M03-24

This question sparked something for me.. can fractions be considered even or odd? For example in statement 1 what if x were negative? So lets say n=4 and x=-2. I assume we don't consider 1/16 to be even since when divided by 2 it does not produce an integer?

Thanks!

If \(n\) is a positive integer, is \(n^x\) an even number?

(1) \(n\) is an even number. If \(x=0\) then \(n^x=1=\text{odd}\) but if \(x=1\) then \(n^x=n=\text{even}\). Not sufficient.

(2) \(x^2-3x+2 = 0\). Either \(x=1\) or \(x=2\). Not sufficient, since no info about \(n\).
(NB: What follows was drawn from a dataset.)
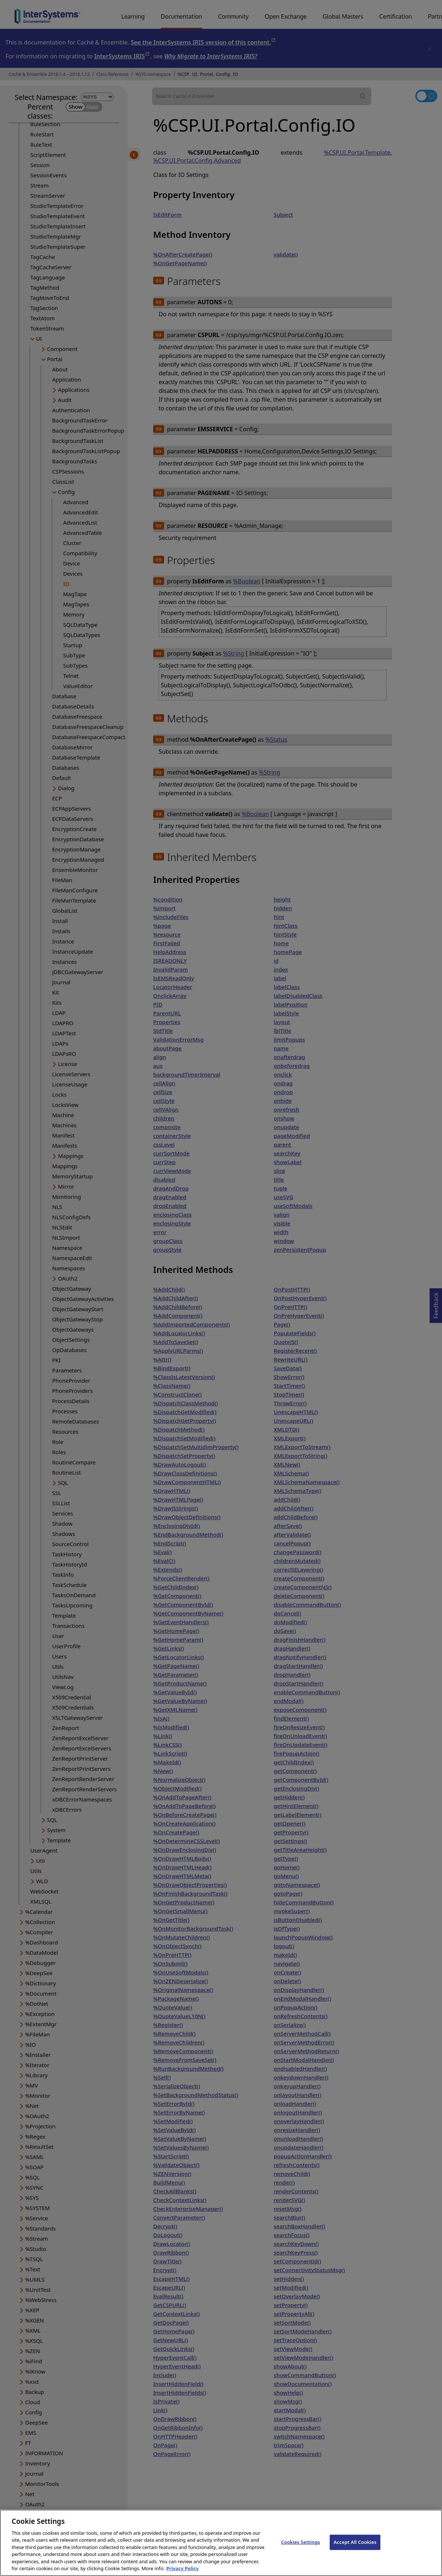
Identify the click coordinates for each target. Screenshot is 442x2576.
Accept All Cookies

(1)+(2) Since given that \(n=\text{even}\) then both \(n^1\) and \(n^2\) will be even. Sufficient.


Answer: C


It is given that (in the question stem) n is a positive integer, that means n>0
Now, if S1 specifies that, n is also even, that means n>1
Thus, eg: 2^x where x irrespective of being odd or even is still going to leave n^x as even

On solving S2 we get S as either 1 or 2. Thus, insufficient

And, I arrived at answer as A

Kindly let me know how do I guard against such ambiguity, of what is specified in the question stem vs the Statements. I mean should I consider statements independent of the question stems or Should question stems stand as true come what may.

Thanks, Pls correct me if I am wrong.